In all these accounts, there is no mention of ISRO facing budgetary cuts or opprobrium over the descending trajectories of its satellites. That is why the spectacle that unfurled last week, after India’s failure to soft-land the Vikram lander on the moon, raises the troubling question of why ISRO feels the need to airbrush setbacks by retrospectively altering the narrative. Less than 24 hours after ISRO Chairman K. Sivan made it apparent that the Vikram lander had ceased to touch down on predicted lines, Vikram went from being the heart of the mission to being only 5% of the mission’s objectives. “We have already done 90%-95% of the technology demonstration,” Mr. Sivan said.

ISRO provides four reasons on its website for what made the Chandrayaan-2 mission “special”: This would be the first space mission to conduct a soft landing on the moon’s south pole, the first Indian expedition to attempt a landing on lunar surface using home-grown technology, the first Indian mission to explore lunar terrain with home-grown technology, and would make India only the fourth country to soft land on the moon.

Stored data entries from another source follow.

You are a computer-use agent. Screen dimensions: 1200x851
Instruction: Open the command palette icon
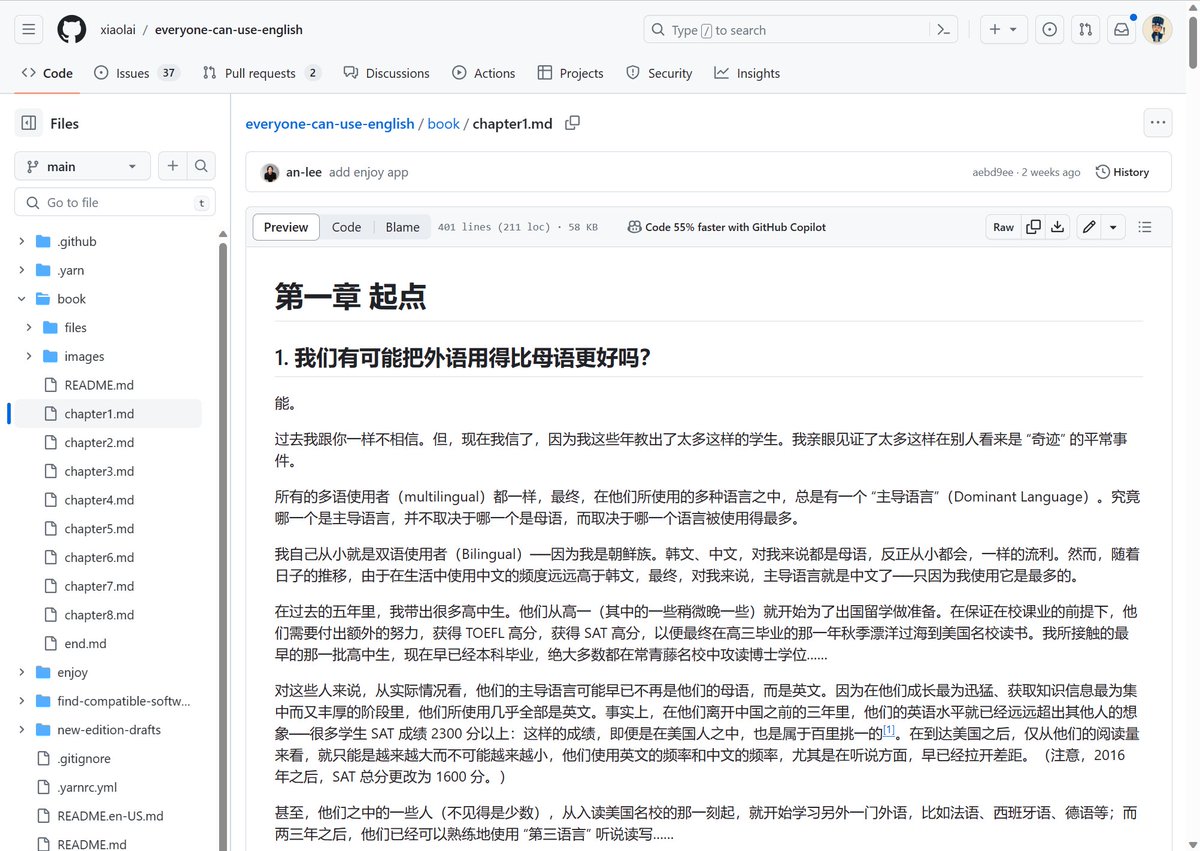pos(943,30)
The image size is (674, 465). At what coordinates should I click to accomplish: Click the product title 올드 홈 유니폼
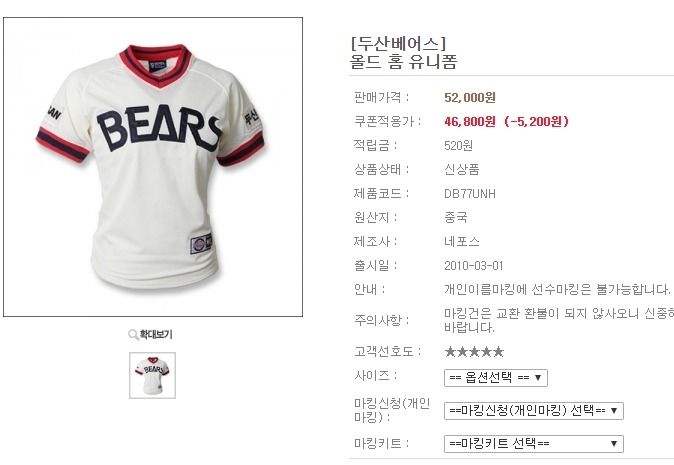403,61
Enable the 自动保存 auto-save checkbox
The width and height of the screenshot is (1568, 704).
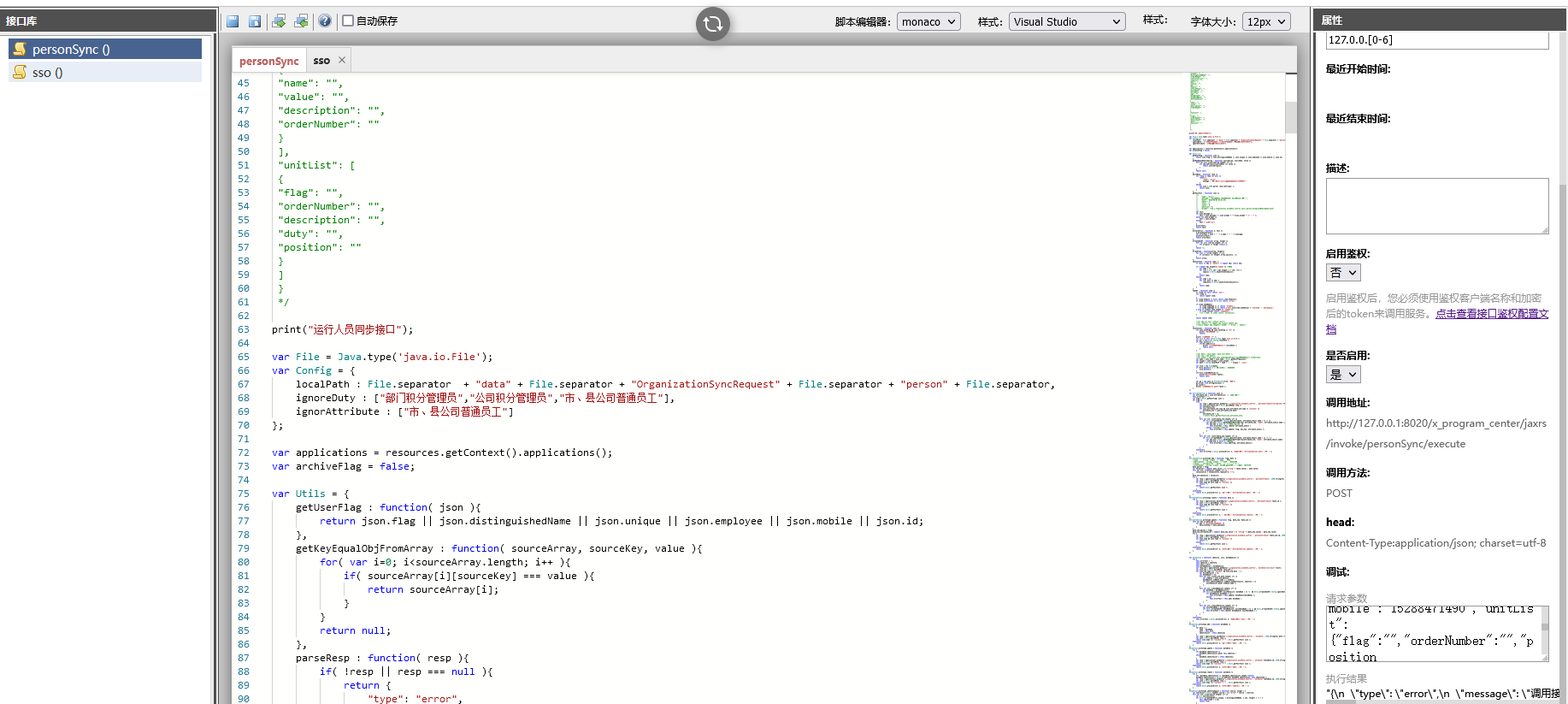coord(348,21)
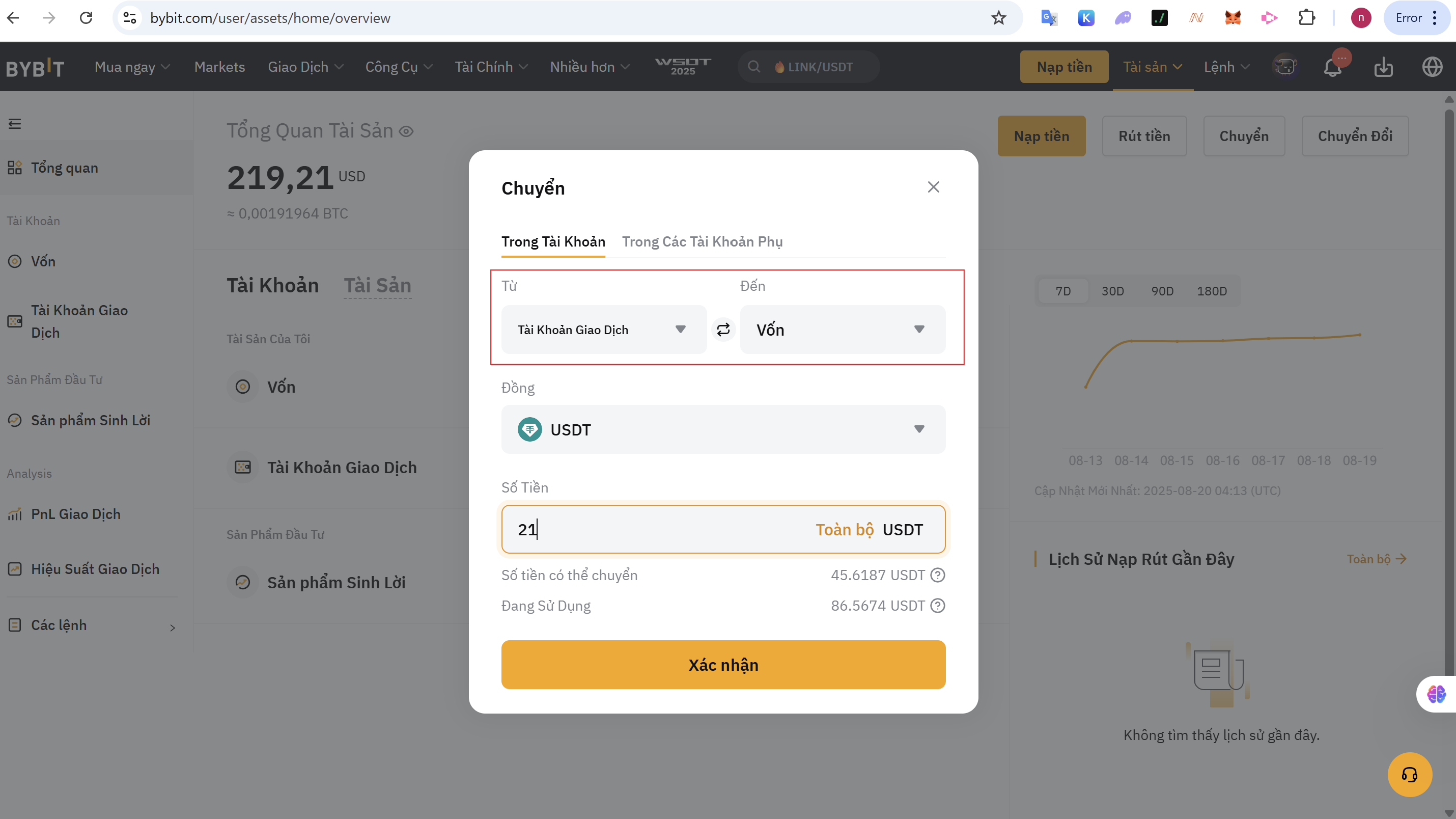Click the help icon beside 45.6187 USDT
Image resolution: width=1456 pixels, height=819 pixels.
938,575
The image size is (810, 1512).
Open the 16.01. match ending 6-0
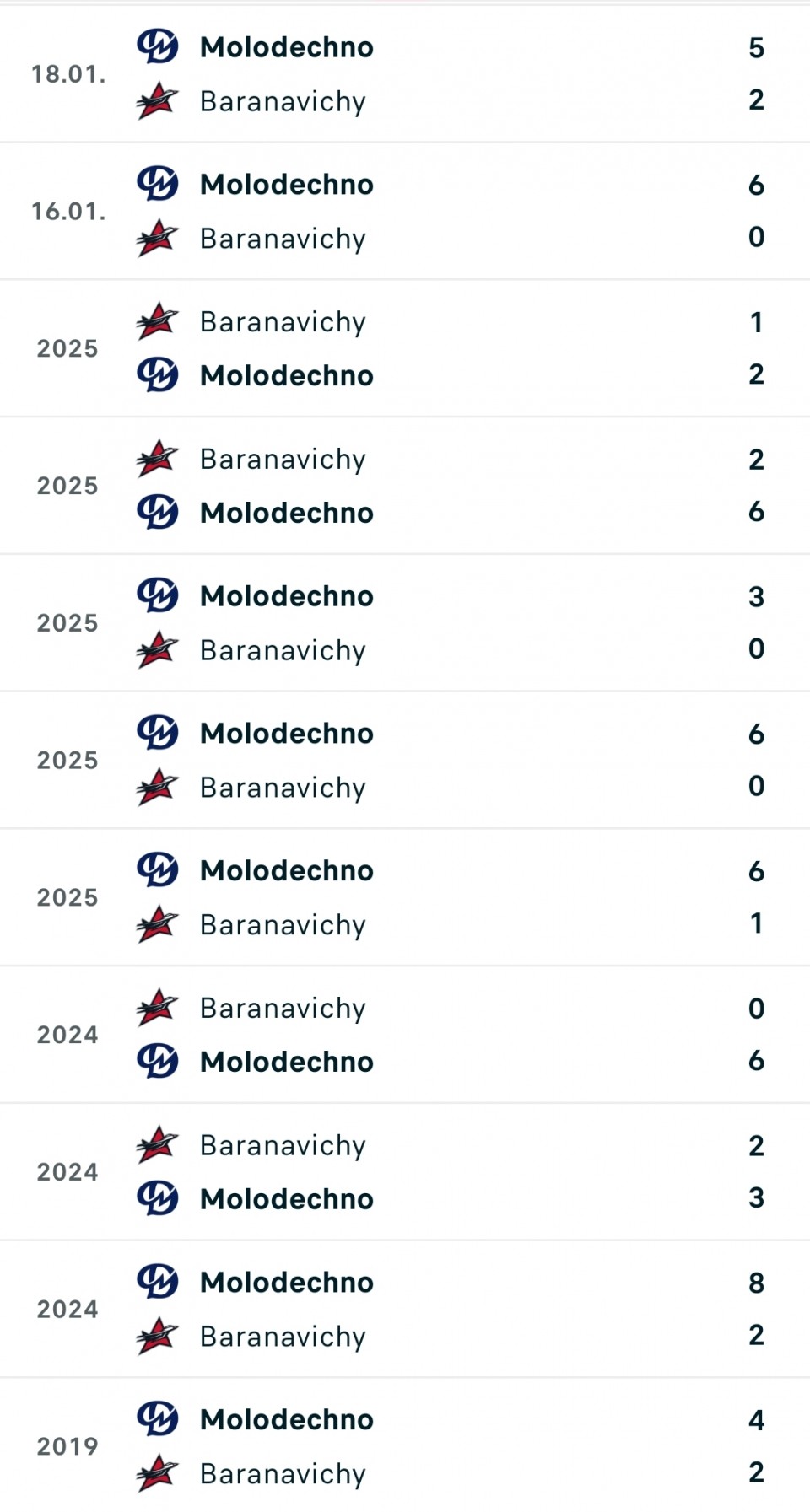coord(405,211)
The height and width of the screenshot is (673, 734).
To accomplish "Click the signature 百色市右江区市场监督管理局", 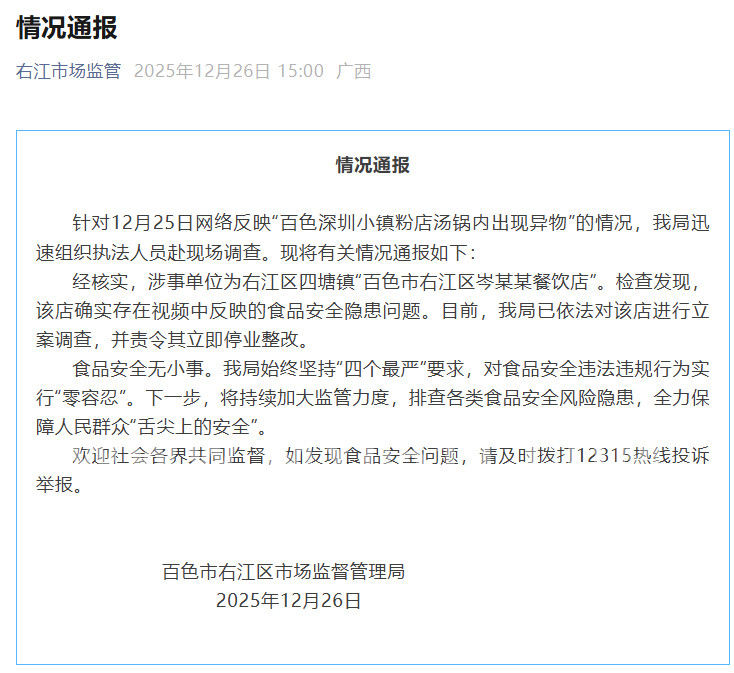I will tap(283, 571).
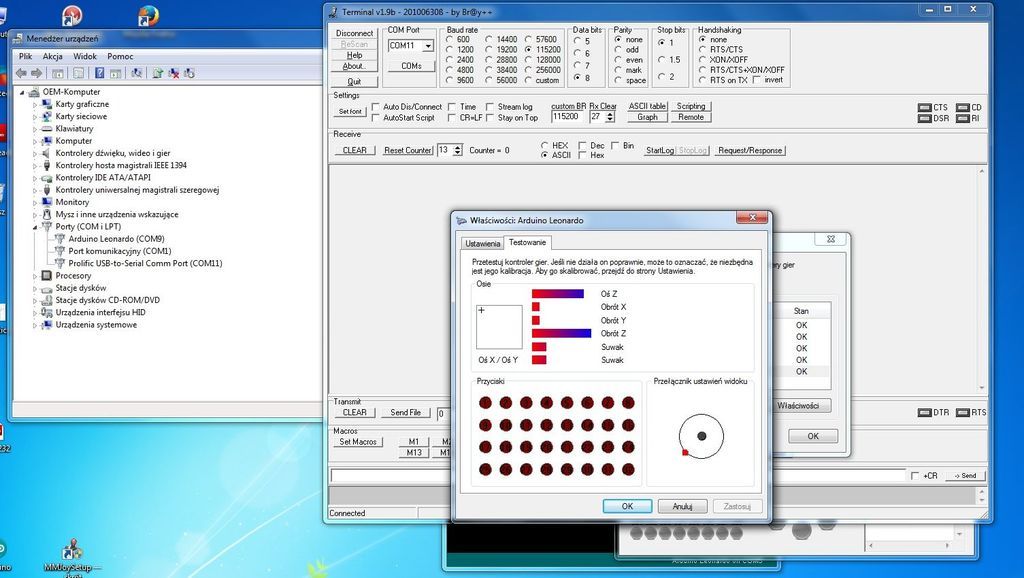Enable the Auto Dis/Connect checkbox
Screen dimensions: 1024x578
pos(376,107)
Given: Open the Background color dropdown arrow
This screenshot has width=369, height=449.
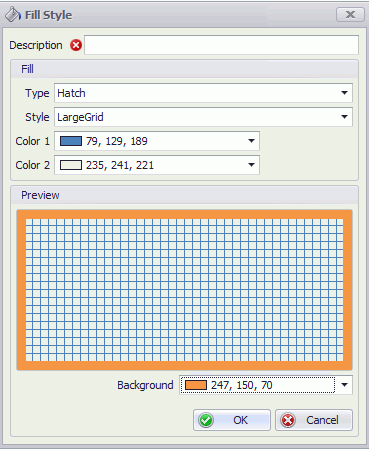Looking at the screenshot, I should pos(345,385).
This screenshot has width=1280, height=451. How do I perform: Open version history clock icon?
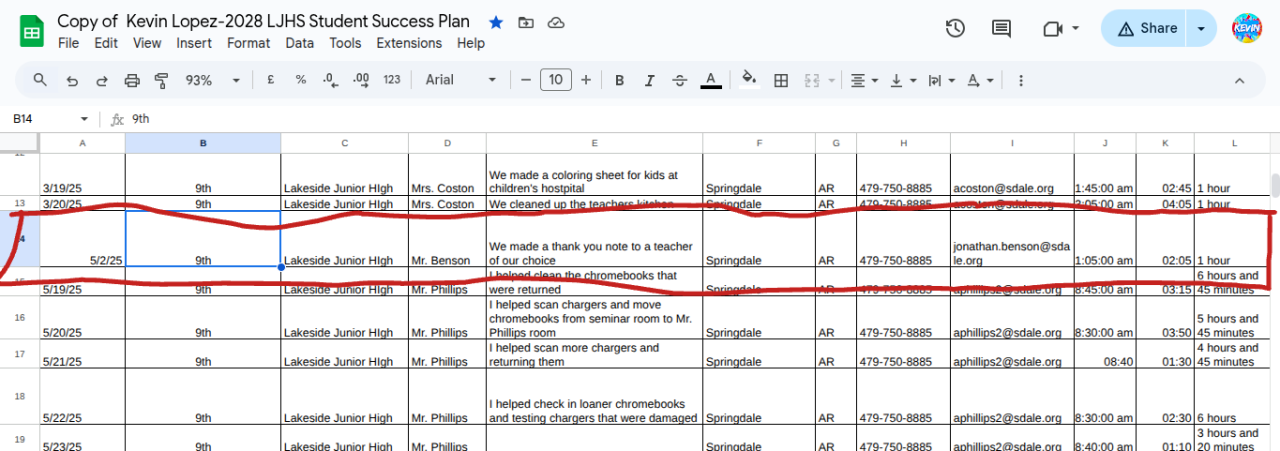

Chandrayaan-2 was initially conceived as a collaborative mission between India and Russia. India was to make the orbiter spacecraft and launch (by GSLV) and Russia was to provide the lander and rover. Russia then said that it would only provide the lander. Later Russia pulled out of the mission and India ultimately decided to design a lander and rover on its own. This delayed the Chandrayaan-2 mission by nearly four years and advanced India’s Mars mission. Therefore, it’s hard to understand how such an iconic module that shows India’s ability to design a space vehicle suddenly became only 5% of the overall mission objective. Remember, it was Vikram’s camera that sent “beautiful images of earth” as viewed from space on August 4.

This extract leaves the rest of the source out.